News from the fourth annual chief information officers' summit
IT directors should prepare for a major board-level backlash against IT, leading to another round of outsourcing, the chief information officer of a leading investment bank has warned.
Speaking at the Economist CIO Summit in London earlier this month, JP Rangaswami, global CIO at Dresdner Kleinwort Wasserstein, said recent media coverage - in particular, a piece in Harvard Business Review byNicholas Carr (see box) - questioning the value of IT investment will fuel board members' appetite for outsourcing.
"We have not yet seen the impact of this on chief executives but it will be severe because there are a lot of people wanting to believe that IT doesn't matter. There will be a backlash," he said. "It is not what Carr said in his article, but the headlines he has generated. The likely result is that we will see more large-scale outsourcing.
"People will come screaming at the IT department claiming we spend money building unproductive toys. This is very dangerous, as IT is going through a difficult time, and the baby will go out with the bathwater."
Rangaswami urged IT directors to prepare their counter-arguments now. He maintained that IT will only reach maturity as a utility when it has common standards, including XML-type customer-focused standards.
"In IT we have gone from PCs to networking to customer information without having fundamentally agreed standards.

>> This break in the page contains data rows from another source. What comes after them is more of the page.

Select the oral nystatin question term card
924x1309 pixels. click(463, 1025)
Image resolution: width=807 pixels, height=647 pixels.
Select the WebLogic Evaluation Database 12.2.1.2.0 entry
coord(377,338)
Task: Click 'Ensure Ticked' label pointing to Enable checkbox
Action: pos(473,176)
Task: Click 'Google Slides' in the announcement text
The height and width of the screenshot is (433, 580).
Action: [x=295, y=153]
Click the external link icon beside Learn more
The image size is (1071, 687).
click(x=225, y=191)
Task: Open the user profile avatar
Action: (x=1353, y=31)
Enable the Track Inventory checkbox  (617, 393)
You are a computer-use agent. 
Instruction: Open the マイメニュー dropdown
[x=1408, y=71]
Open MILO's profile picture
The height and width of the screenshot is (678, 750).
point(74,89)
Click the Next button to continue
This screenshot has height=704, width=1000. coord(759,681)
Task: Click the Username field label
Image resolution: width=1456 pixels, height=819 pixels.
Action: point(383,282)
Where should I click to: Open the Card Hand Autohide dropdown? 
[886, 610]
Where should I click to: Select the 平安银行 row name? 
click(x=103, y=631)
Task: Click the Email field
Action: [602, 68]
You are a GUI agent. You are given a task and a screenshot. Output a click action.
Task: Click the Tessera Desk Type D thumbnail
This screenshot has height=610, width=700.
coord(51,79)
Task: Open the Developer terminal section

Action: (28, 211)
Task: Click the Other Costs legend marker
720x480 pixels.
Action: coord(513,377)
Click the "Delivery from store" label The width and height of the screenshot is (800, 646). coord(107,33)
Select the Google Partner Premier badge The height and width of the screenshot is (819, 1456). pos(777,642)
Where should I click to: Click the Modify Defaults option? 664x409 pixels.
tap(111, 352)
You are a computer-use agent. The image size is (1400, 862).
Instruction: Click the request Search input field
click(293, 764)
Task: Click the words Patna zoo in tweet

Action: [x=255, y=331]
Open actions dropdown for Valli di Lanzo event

IT can never reach maturity without standards," he said.
One problem for IT managers is that IT still cloaks itself in a level of mystique that separates it from business partners, he added. "We must take away the smoke and mirrors and be more open about how technology works.
"Too many organisations cannot put a handle on how much they spend on IT. This is because there are too many nested costs, and many hidden subsidies that result from point decisions that don't come up through the organisation."
Does IT matter? The changing corporate IT strategy
In an article in May's Harvard Business Review entitled "Does IT matter?", editor-at-large Nicholas Carr said that IT is evolving like other "infrastructural technologies" such as railways, electricity and water.
He said these technologies have a growth period, followed by many years of consolidation, before becoming a commoditised utility. "From a strategic standpoint, they become invisible," said Carr. This demands a rethink of the corporate management of IT.
"In brief, executives need to shift their attention from IT opportunities to IT risks - from offence to defence." The July issue of Harvard Business Review will publish a rebuttal of Carr's opinions by John Hagel and John Seeley Brown, so this HBR-stimulated, but influential debate looks set to grow over the summer.